Miscellaneous Notes

Potential runtime errors

If runtime exceptions occur that prevent a federated learning session from running to completion, the potential issues could be:

Out of CUDA Memory

Issue: Out of CUDA memory.

Potential solutions: Decrease the max_concurrency value in the trainer section in your configuration file.

Client Timeout Issues

Issue: The time that a client waits for the server to respond before disconnecting is too short. This could happen when training with large neural network models. If you get an AssertionError saying that there are not enough launched clients for the server to select, this could be the reason. But make sure you first check if it is due to the out of CUDA memory error.

Potential solutions: Add ping_timeout in the server section in your configuration file. The default value for ping_timeout is 360 (seconds).

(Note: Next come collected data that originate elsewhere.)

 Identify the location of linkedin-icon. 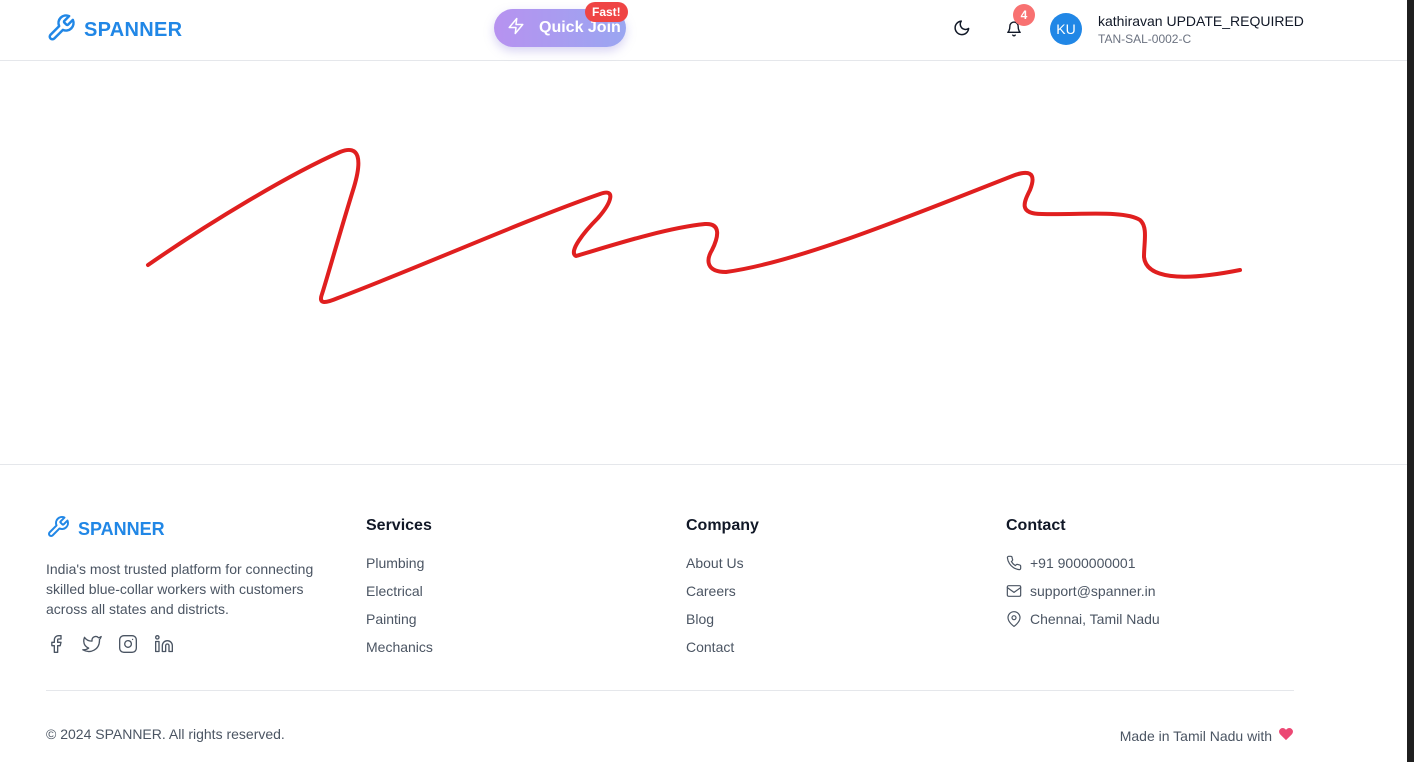
(164, 644).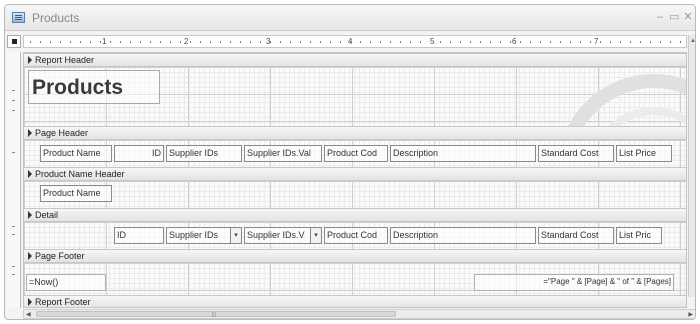  Describe the element at coordinates (355, 194) in the screenshot. I see `product-name-header-section: Product Name` at that location.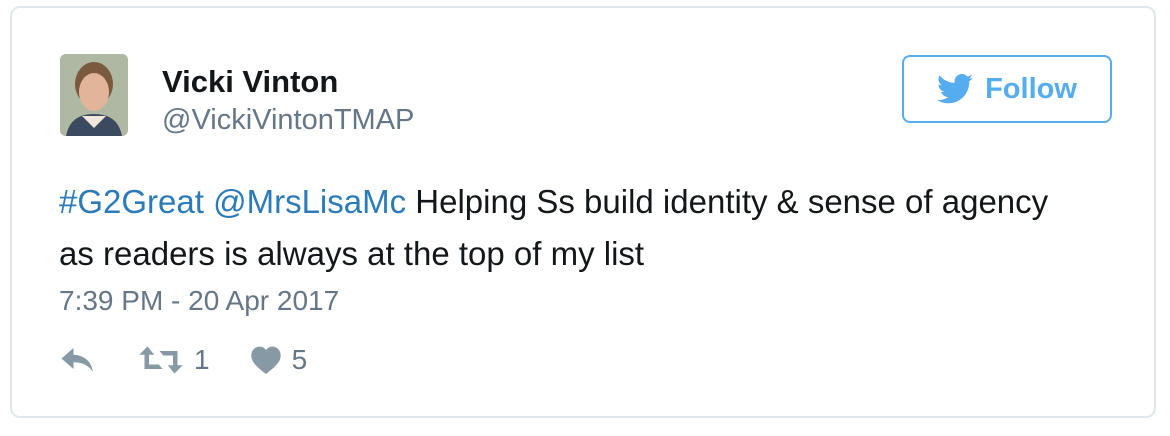 The height and width of the screenshot is (436, 1170). I want to click on retweet-icon, so click(161, 360).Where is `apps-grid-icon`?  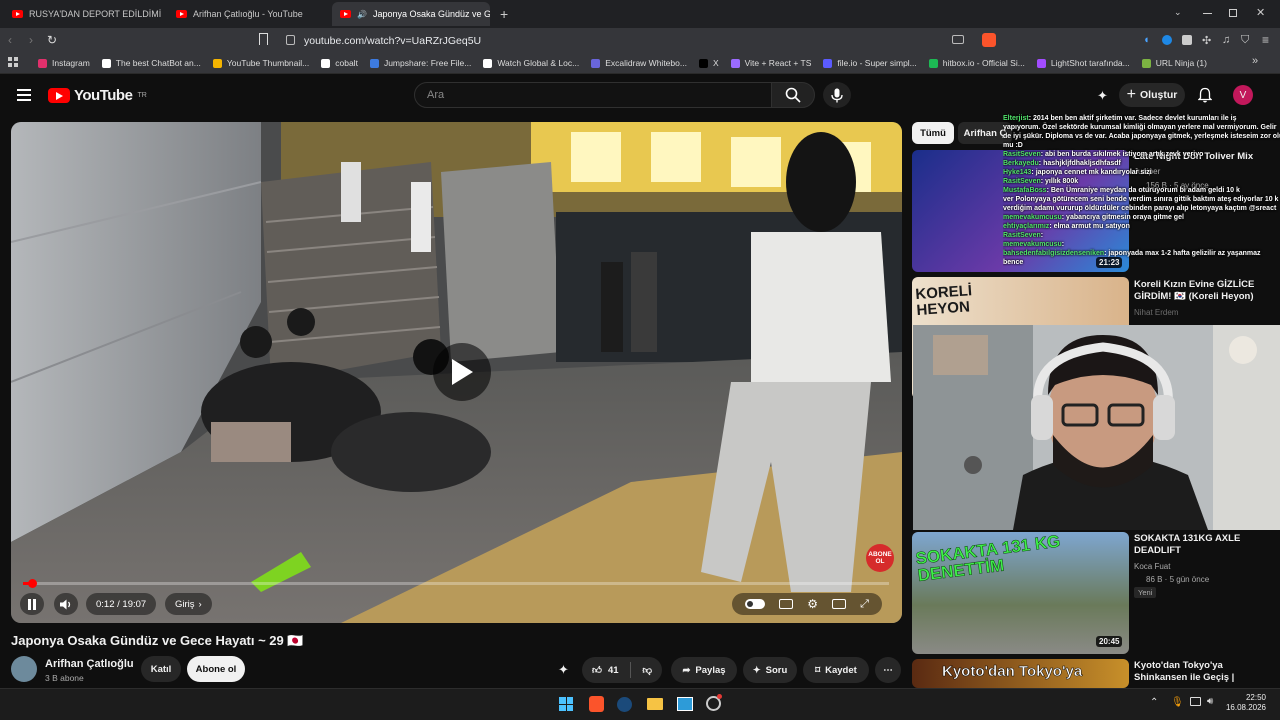
apps-grid-icon is located at coordinates (13, 62).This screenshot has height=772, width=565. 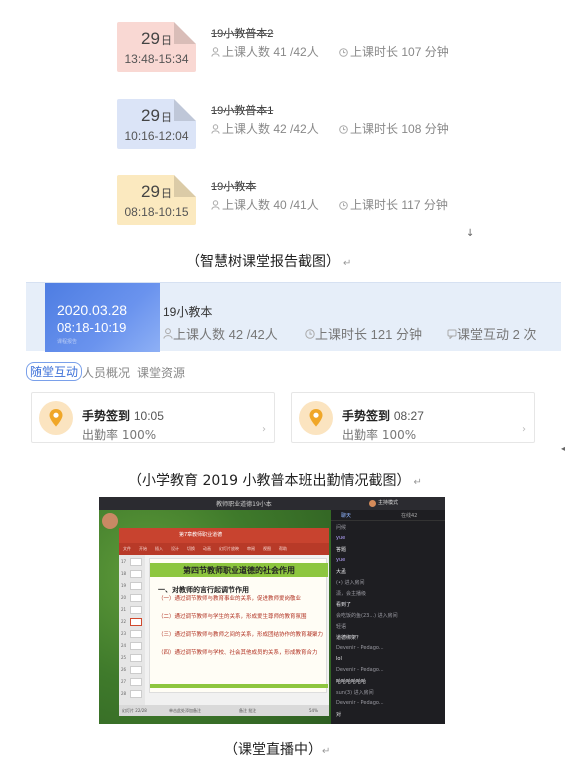 I want to click on attendees-stat: 上课人数 41 /42人, so click(x=265, y=52).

For example, when running on Compute Canada resources with the CIFAR-10 dataset and the ResNet-18 model, and if 10 clients are selected per round, ping_timeout needs to be 360 when clients' local datasets are non-iid by symmetric Dirichlet distribution with the concentration of 0.01. Consider an even larger number if you run with larger models and more clients.

Process Cleanup

Issue: Running processes have not been terminated from previous runs.

Potential solutions: Use the command pkill python to terminate them so that there will not be CUDA errors in the upcoming run.

Client simulation mode

Plato runs in a client simulation mode, where the actual number of client processes launched on one available device (of each edge server in cross-silo training) equals the number of clients needed for concurrently active training (defined in max_concurrency in the trainer section of the configuration file), rather than the total number of clients.

This supports a simulated federated learning environment, where the set of selected clients by the server will be simulated by the set of client processes actually running. For example, with a total of 10000 clients and 1000 clients selected, if only 7 clients can train concurrently on one GPU in the federated learning session due to limits of CUDA memory, then the same number of clients will be launched on one GPU as separate processes. Each client process may assume different client IDs in client simulation mode.

Server asynchronous mode

Plato supports an asynchronous mode for the federated learning servers. With traditional federated learning, client-side training and server-side processing proceed in a synchronous iterative fashion, where the next round of training will not commence before the current round is complete. In each round, the server would select a number of clients for training, send them the latest model, and the clients would commence training with their local data. As each client finishes its client training process, it will send its model updates to the server. The server will wait for all the clients to finish training before aggregating their model updates.

In contrast, if server asynchronous mode is activated (server:synchronous set to false), the server run its aggregation process periodically, or as soon as model updates have been received from all selected clients. The interval between periodic runs is defined in server:periodic_interval in the configuration. When the server runs its aggregation process, all model updates received so far will be aggregated, and new clients will be selected to replace the clients who have already sent their updates. Clients who have not sent their model updates yet will be allowed to continue their training processes. It may be the case that asynchronous mode is more efficient for cases where clients have very different training performance across the board, as faster clients may not need to wait for the slower ones (known as stragglers in the academic literature) to receive their freshly aggregated models from the server.

Running unit tests

All unit tests are in the tests/ directory. These tests are designed to be standalone and executed separately. For example, the command python lr_schedule_tests.py runs the unit tests for learning rate schedules.

Running Continuous Integration tests as GitHub actions

Continuous Integration (CI) tests have been set up for PyTorch in .github/workflows/, and will be activated on every push and Pull Request. To run these tests manually, visit the Actions tab at GitHub, select the job, and then click Run workflow.

Setting up Zed for Formatting and Linting

If you use Zed as your editor, it uses Ruff as its default Python formatter and linter.